In the data below, find the line that contains "1148x1052 pixels. How" and the line that contains "Task: Expand Shuriken01(Clone)". Copy both, plus every line between them, exactly.

---- Dataset entries

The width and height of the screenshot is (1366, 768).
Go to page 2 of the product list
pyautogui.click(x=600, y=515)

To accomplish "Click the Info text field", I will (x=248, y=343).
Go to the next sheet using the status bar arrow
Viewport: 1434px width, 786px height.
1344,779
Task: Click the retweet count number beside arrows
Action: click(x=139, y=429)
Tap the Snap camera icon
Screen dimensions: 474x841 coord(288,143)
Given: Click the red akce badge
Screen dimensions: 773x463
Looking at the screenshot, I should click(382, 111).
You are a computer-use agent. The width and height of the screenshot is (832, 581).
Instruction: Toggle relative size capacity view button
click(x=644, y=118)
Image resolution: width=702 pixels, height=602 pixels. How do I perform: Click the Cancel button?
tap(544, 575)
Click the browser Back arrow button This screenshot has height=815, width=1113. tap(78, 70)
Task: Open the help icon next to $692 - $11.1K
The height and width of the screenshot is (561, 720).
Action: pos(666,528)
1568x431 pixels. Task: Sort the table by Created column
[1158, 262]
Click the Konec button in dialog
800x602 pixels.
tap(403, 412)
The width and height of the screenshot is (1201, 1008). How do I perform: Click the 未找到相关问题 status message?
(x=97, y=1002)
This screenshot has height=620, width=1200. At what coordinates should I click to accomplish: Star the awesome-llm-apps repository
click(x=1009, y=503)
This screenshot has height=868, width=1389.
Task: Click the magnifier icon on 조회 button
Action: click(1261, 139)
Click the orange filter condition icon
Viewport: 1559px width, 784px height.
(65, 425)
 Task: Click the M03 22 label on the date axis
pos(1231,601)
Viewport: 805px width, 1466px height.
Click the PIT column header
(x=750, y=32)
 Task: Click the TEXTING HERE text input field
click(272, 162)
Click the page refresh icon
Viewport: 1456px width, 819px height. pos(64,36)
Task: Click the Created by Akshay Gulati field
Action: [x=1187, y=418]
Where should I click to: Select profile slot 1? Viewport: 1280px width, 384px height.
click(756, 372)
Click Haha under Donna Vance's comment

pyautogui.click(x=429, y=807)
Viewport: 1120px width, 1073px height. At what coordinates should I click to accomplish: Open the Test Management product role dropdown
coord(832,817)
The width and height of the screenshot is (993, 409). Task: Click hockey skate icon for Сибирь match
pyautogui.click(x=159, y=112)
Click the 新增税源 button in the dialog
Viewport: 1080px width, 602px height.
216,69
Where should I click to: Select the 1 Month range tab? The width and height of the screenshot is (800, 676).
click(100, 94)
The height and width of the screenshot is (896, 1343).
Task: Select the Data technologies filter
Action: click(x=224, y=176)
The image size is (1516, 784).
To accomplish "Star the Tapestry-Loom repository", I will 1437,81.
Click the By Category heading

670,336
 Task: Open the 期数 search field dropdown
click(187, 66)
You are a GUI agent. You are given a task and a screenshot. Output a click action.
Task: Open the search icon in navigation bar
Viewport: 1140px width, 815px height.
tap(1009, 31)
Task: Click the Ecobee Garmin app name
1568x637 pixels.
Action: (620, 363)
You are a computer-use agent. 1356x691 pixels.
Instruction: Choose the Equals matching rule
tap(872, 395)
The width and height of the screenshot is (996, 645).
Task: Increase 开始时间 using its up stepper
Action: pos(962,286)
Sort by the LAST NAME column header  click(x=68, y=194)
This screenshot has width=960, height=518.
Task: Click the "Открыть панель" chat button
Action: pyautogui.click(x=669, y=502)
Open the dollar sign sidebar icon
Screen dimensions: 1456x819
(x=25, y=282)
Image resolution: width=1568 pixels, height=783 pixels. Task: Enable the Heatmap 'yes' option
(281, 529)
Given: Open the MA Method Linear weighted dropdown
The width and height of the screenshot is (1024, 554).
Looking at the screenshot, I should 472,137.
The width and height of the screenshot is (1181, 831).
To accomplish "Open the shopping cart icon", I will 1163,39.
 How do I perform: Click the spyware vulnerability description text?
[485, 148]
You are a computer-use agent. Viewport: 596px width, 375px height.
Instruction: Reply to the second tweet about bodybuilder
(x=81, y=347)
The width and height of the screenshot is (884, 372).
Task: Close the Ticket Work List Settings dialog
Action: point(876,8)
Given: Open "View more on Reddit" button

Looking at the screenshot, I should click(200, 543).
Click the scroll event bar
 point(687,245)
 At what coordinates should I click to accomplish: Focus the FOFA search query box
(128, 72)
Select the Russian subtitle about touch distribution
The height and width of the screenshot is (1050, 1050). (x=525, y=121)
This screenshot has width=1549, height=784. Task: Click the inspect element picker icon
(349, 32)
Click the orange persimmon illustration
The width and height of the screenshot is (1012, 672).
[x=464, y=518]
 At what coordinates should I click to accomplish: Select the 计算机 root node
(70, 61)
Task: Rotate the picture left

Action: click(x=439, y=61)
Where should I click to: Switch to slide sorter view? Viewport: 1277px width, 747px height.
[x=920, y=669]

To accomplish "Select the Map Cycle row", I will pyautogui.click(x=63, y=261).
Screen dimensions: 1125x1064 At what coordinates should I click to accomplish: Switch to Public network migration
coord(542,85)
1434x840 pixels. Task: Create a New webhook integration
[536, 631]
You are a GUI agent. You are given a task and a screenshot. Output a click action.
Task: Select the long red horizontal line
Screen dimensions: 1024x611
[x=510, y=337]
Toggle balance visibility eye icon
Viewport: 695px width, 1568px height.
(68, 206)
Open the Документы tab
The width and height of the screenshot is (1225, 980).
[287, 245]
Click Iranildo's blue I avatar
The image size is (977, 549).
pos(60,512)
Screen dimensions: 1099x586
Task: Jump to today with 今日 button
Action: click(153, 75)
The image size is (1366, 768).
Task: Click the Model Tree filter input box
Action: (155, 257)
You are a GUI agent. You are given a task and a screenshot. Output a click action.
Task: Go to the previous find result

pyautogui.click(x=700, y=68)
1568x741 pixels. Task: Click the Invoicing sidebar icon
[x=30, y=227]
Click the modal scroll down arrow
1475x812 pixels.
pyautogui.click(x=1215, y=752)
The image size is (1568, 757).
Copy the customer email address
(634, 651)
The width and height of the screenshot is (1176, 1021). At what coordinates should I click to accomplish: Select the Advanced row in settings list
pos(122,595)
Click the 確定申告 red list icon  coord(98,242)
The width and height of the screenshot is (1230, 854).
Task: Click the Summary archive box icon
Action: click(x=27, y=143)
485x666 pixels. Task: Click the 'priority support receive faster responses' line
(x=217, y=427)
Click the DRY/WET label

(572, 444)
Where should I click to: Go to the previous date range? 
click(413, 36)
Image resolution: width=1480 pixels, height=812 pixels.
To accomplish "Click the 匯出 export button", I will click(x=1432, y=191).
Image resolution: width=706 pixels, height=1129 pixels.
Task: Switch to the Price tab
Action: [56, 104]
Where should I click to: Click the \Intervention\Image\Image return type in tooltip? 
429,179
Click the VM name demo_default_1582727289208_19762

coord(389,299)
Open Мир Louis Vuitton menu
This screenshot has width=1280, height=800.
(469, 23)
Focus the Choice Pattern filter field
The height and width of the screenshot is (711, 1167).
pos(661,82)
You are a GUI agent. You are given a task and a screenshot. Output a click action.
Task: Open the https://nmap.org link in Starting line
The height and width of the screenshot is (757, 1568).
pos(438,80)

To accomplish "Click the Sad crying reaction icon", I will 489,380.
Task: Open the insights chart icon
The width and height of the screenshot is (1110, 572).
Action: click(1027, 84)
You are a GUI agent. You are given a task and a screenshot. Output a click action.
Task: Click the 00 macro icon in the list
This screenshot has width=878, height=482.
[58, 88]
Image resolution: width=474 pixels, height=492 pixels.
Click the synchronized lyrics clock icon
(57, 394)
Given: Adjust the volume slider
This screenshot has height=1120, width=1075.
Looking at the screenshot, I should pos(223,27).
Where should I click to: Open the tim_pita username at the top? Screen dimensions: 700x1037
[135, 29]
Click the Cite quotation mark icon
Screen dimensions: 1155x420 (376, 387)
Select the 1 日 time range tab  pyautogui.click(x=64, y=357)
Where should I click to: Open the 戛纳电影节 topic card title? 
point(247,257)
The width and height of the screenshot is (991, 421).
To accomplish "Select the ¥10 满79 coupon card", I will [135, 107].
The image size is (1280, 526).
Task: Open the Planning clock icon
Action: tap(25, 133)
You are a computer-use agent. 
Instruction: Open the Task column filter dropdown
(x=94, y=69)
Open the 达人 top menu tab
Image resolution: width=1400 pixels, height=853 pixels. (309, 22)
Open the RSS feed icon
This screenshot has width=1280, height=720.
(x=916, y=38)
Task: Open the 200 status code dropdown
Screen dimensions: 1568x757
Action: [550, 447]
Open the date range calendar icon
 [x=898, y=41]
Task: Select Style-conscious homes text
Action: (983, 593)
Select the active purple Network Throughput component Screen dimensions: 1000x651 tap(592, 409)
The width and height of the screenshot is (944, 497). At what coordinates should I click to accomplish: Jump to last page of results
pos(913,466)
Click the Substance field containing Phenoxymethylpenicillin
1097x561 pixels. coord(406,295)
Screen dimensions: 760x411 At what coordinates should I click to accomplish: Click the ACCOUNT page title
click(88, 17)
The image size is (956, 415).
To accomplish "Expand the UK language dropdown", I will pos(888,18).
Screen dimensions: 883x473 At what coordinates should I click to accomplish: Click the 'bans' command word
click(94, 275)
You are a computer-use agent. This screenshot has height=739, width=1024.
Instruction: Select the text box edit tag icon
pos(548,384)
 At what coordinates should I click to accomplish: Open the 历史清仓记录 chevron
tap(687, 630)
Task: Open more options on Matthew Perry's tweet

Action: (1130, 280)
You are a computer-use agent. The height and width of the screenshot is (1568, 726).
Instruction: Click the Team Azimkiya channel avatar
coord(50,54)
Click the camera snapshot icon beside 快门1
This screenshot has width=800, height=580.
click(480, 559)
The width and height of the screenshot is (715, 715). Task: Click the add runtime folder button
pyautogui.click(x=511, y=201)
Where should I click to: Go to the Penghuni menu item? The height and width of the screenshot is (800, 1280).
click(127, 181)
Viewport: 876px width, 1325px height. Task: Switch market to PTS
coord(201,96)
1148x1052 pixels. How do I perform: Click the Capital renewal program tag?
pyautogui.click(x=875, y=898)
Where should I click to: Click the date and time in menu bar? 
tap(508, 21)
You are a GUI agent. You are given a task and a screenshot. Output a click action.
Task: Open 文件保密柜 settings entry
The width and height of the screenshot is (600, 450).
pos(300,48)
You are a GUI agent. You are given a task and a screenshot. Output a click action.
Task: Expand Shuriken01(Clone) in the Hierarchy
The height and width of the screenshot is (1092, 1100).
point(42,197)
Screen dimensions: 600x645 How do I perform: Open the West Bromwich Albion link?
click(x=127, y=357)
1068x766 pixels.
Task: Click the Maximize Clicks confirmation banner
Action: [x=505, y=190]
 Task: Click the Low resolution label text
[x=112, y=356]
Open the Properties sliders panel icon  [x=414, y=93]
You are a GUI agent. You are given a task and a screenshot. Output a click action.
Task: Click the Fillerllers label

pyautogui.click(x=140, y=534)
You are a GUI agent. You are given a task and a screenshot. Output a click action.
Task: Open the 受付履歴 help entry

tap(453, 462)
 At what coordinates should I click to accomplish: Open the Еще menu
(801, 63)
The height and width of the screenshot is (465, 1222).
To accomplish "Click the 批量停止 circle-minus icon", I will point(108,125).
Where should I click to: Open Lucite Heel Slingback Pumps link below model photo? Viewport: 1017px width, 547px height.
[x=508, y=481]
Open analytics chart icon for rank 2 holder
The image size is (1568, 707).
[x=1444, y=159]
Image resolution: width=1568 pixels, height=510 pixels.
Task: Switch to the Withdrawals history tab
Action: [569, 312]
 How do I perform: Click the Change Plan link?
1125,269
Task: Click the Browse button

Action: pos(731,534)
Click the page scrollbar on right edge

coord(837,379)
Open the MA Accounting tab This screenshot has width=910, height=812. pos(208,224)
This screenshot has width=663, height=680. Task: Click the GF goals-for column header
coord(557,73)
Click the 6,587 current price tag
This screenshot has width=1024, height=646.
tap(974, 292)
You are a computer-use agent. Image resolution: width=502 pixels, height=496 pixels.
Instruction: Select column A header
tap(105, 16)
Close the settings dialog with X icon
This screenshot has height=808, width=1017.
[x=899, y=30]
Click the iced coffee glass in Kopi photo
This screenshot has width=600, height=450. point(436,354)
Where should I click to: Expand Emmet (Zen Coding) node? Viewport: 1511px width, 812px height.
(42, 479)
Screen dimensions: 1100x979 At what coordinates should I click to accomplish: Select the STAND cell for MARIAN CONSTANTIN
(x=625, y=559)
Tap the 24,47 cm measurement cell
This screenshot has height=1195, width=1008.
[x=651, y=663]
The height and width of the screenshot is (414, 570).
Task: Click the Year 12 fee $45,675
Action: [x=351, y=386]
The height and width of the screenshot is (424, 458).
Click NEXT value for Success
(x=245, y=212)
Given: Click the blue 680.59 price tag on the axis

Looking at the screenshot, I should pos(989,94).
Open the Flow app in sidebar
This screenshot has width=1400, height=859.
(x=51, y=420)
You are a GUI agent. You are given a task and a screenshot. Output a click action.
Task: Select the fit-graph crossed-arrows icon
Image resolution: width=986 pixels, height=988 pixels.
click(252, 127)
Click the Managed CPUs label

--------

Reply to the task
1148x1052 pixels. How do I perform: Click the Capital renewal program tag?
pyautogui.click(x=875, y=898)
Where should I click to: Click the date and time in menu bar? 
tap(508, 21)
You are a GUI agent. You are given a task and a screenshot. Output a click action.
Task: Open 文件保密柜 settings entry
The width and height of the screenshot is (600, 450).
pos(300,48)
You are a GUI agent. You are given a task and a screenshot. Output a click action.
Task: Expand Shuriken01(Clone) in the Hierarchy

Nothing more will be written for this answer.